The records that follow are to be printed exactly, with no images.

[[ SUPPLIED ENTRIES open ]]

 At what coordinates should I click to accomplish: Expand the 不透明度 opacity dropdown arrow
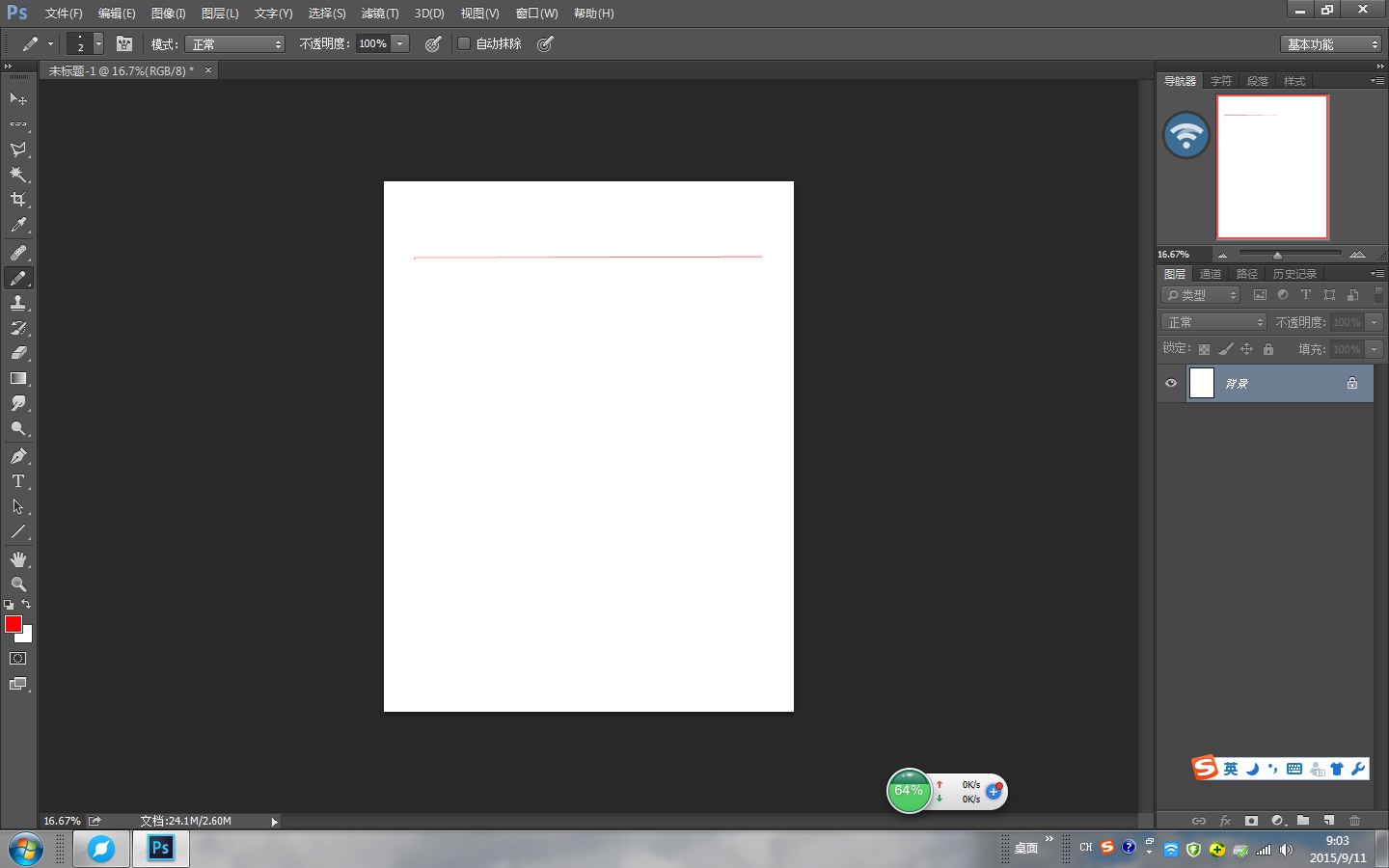pos(400,43)

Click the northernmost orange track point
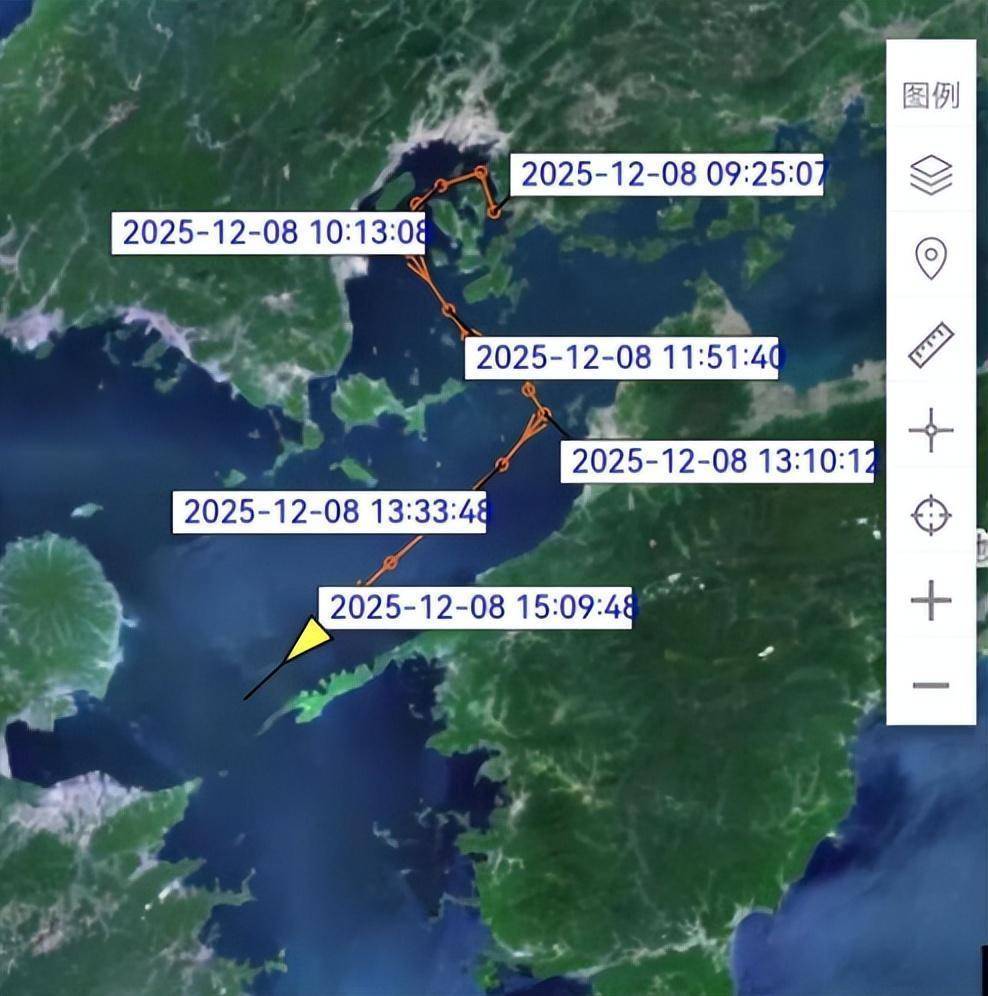pos(481,173)
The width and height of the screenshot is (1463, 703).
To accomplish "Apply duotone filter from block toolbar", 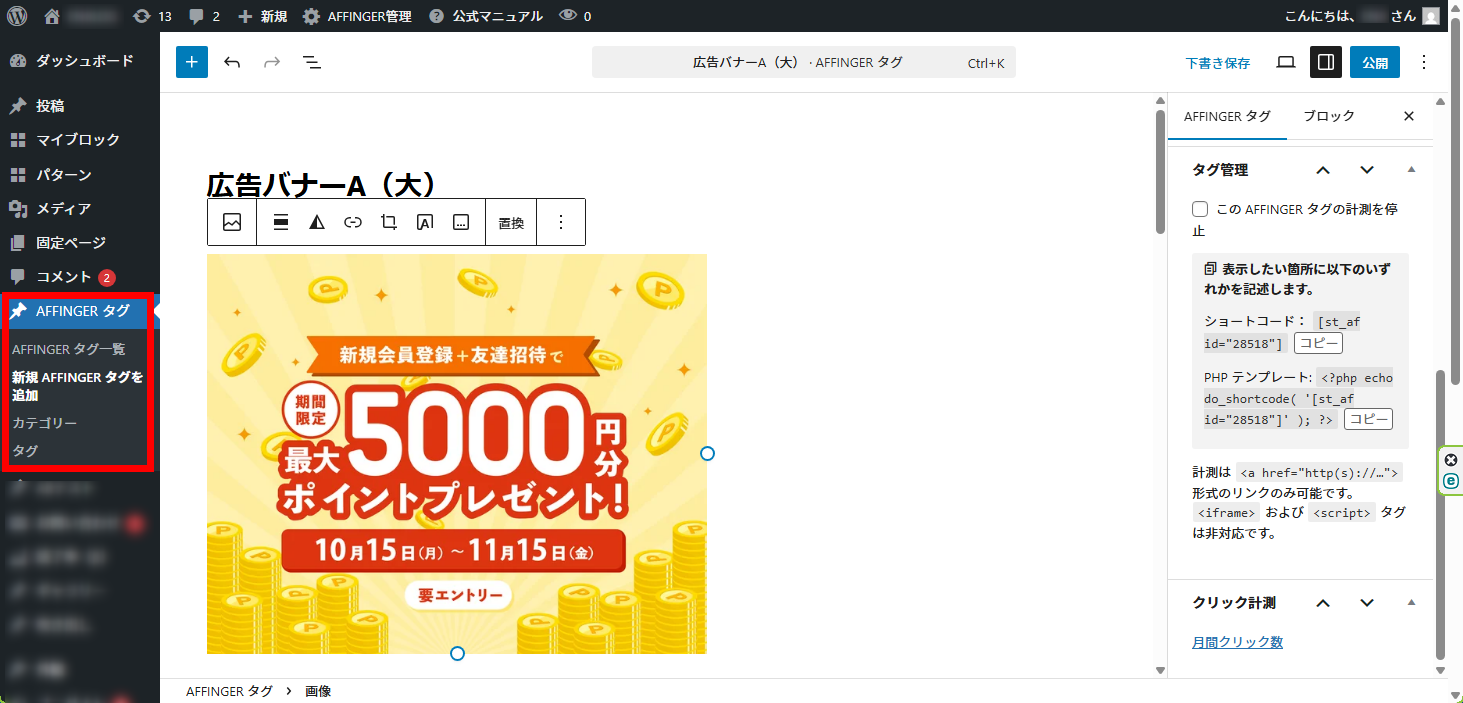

[[ SUPPLIED ENTRIES closed ]]

• [REPLY]:
 At what coordinates should I click to accomplish: Expand the 不透明度 opacity dropdown arrow
pos(400,43)

Click the northernmost orange track point
pos(481,173)
The width and height of the screenshot is (1463, 703).
To accomplish "Apply duotone filter from block toolbar", 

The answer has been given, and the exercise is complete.